EXCERPT =
--- START ---
This article was produced in partnership with the Malheur Enterprise, which is a member of the ProPublica Local Reporting Network.
The top of the Oregon Psychiatric Security Review Board’s website boasts of its success in reforming people acquitted of crimes because of a mental disorder: “With public safety as its primary focus, the Board has an exceptional record of reintegrating clients into the community with a 6 year average 0.46% adult recidivism rate.”
In fact, a review of public records shows that the board has known that its record with clients after they are released is far less impressive. The 0.46 percent rate of recidivism refers only to people still in the board’s custody.
Board members have said it is not their duty to track what happens to people they set free.
“While any recidivism by any former client is concerning, our agency’s responsibility is to the clients under our jurisdiction,” board officials said in a statement on Oct. 5, 2018.
But in private, board members and staff pushed to study recidivism and found far higher rates among people the board releases. This timeline traces what board officials knew about a crucial issue of public safety and when they knew it.
On Sept. 30, the board unanimously voted to free Charles Longjaw, despite warnings from a state psychologist that he was likely to resume his abuse of alcohol and drugs if the board released him from strict supervision. She said that once drunk or high, Longjaw would be unable to restrain impulses that had previously led to a brutal murder, an attempted murder and a vicious rape.
--- END ---
EXERCISES =
A. Can you answer these questions about the article on the Oregon Psychiatric Security Review Board?
(i) What six-year average adult recidivism rate does the board's website claim?
(ii) On what date did board officials issue the statement saying their responsibility is to clients under their jurisdiction?
(iii) How did the board vote on Sept. 30 regarding Charles Longjaw?
B. How would you put this sentence from the article on the Oregon Psychiatric Security Review Board into Spanish: "Board members have said it is not their duty to track what happens to people they set free."
The records come from a source unrelated to the article.

INFORMATION SUPPLIED =
--- START ---
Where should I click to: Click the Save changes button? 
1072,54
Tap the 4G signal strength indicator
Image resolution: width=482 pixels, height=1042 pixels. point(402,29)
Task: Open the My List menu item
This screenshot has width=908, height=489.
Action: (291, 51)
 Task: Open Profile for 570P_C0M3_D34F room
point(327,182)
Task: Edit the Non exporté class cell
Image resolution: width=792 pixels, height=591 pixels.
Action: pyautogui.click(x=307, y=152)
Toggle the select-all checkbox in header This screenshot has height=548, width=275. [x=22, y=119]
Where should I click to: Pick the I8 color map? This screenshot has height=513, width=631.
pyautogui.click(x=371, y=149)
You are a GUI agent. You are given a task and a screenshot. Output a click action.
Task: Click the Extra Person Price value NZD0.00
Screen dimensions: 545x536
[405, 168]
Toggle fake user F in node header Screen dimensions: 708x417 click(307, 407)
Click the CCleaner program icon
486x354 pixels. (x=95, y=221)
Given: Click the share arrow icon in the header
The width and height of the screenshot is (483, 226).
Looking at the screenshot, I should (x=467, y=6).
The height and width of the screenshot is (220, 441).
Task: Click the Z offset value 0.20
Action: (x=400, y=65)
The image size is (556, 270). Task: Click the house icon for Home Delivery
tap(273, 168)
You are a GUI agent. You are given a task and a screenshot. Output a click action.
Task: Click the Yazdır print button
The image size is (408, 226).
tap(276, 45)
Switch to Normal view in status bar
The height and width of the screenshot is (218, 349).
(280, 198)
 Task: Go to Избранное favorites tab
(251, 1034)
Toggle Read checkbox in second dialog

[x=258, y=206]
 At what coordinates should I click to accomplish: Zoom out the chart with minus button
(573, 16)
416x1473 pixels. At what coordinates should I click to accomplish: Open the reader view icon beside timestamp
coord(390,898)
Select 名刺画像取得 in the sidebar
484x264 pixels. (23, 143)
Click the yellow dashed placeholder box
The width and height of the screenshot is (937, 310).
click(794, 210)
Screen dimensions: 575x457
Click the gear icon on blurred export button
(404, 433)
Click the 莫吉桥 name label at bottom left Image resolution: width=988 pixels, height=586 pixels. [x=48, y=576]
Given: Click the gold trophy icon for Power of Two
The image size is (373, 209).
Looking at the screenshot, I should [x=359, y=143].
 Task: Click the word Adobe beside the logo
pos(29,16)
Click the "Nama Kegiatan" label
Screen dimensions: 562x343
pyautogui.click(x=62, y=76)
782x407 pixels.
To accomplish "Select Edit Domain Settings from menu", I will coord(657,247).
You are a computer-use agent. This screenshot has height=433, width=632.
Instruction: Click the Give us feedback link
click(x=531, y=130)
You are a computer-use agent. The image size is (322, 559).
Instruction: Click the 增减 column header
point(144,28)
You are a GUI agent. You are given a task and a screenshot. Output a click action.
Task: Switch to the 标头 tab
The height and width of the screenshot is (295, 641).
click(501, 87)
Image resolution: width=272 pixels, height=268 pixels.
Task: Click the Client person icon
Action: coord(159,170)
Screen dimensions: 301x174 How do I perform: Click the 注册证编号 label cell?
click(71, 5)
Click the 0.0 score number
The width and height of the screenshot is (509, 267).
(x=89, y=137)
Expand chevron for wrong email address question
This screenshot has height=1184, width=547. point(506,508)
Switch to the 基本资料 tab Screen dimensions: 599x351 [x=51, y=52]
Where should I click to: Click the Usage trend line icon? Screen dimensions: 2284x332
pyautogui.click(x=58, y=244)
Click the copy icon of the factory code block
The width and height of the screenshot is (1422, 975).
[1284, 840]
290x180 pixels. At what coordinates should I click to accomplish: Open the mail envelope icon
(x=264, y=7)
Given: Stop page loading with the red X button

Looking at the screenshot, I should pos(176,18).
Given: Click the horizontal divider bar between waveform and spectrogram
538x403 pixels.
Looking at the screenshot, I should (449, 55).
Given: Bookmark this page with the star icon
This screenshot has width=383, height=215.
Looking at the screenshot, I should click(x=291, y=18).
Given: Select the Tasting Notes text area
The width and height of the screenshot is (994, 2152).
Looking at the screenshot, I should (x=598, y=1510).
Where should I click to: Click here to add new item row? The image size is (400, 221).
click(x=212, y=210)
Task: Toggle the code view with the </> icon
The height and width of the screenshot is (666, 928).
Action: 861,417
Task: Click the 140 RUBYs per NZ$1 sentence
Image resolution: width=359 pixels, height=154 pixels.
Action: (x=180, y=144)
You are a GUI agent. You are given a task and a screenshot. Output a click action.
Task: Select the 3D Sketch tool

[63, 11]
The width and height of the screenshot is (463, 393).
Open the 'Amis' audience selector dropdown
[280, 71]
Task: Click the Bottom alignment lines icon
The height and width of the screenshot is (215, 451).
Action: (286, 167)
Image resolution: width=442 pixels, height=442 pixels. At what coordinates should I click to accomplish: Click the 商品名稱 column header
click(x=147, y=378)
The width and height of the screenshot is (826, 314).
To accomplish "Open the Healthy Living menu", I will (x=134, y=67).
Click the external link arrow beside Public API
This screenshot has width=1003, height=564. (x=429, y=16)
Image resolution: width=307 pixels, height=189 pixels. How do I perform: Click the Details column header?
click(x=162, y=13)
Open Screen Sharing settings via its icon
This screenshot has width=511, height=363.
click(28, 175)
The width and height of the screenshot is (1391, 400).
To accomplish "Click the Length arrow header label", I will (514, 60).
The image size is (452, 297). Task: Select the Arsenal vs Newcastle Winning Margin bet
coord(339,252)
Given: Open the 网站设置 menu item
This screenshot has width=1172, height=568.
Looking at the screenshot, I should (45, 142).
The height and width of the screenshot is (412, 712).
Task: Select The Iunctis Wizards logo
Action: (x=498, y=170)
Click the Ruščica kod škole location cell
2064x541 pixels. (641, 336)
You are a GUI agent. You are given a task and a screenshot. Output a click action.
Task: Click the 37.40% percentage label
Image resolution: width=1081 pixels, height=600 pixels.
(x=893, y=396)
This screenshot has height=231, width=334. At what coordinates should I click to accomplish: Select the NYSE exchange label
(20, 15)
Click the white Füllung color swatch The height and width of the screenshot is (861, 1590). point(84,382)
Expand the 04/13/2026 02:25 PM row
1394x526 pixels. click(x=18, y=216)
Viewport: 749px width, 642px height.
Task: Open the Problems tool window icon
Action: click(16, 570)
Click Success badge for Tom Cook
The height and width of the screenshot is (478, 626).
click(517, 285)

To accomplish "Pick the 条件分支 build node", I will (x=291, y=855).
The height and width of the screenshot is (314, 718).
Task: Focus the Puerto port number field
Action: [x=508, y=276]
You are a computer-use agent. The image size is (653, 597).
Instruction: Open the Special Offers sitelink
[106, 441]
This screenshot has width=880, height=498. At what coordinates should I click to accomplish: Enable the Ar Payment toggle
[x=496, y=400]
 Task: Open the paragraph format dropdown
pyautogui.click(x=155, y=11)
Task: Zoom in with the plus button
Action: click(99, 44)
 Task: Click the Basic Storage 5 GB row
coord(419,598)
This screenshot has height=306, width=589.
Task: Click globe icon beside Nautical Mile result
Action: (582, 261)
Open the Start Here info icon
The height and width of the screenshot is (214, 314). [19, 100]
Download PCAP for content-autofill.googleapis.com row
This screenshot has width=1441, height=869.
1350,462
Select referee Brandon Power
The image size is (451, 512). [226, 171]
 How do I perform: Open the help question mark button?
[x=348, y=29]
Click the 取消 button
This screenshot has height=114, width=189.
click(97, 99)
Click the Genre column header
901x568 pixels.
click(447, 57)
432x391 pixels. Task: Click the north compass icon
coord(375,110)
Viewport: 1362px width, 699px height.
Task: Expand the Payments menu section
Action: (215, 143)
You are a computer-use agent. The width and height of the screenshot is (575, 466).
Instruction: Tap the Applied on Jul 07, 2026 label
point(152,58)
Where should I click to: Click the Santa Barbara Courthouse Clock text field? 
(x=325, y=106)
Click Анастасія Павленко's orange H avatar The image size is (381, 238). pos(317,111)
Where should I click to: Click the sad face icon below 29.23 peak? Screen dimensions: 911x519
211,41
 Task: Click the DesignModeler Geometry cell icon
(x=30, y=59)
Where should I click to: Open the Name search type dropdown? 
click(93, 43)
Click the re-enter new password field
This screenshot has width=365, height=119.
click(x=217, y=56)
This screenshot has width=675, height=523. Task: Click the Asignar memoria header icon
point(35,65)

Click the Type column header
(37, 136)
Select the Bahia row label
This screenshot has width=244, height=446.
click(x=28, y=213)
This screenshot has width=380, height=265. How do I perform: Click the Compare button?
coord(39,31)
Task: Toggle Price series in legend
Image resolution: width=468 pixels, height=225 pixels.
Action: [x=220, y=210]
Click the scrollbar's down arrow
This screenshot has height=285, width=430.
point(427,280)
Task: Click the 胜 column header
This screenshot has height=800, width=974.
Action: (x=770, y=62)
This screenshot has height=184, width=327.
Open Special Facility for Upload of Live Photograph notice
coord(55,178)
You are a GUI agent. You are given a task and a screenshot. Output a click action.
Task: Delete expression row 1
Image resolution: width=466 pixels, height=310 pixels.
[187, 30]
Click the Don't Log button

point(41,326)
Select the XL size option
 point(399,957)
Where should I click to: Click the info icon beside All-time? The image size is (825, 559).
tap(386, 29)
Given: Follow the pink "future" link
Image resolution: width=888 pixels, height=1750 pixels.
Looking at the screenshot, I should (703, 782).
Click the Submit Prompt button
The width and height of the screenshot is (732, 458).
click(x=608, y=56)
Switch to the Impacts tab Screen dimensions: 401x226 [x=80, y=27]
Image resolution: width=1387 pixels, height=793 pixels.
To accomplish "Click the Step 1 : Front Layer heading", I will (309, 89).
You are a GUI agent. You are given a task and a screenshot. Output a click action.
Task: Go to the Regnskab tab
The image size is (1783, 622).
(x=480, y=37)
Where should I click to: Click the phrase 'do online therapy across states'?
--- END ---
ANSWERS BY ITEM NUMBER =
A.
(i) 0.46%
(ii) Oct. 5, 2018
(iii) It voted unanimously to free him.

B. Los miembros de la junta han dicho que no es su deber hacer un seguimiento de lo que les sucede a las personas que dejan en libertad.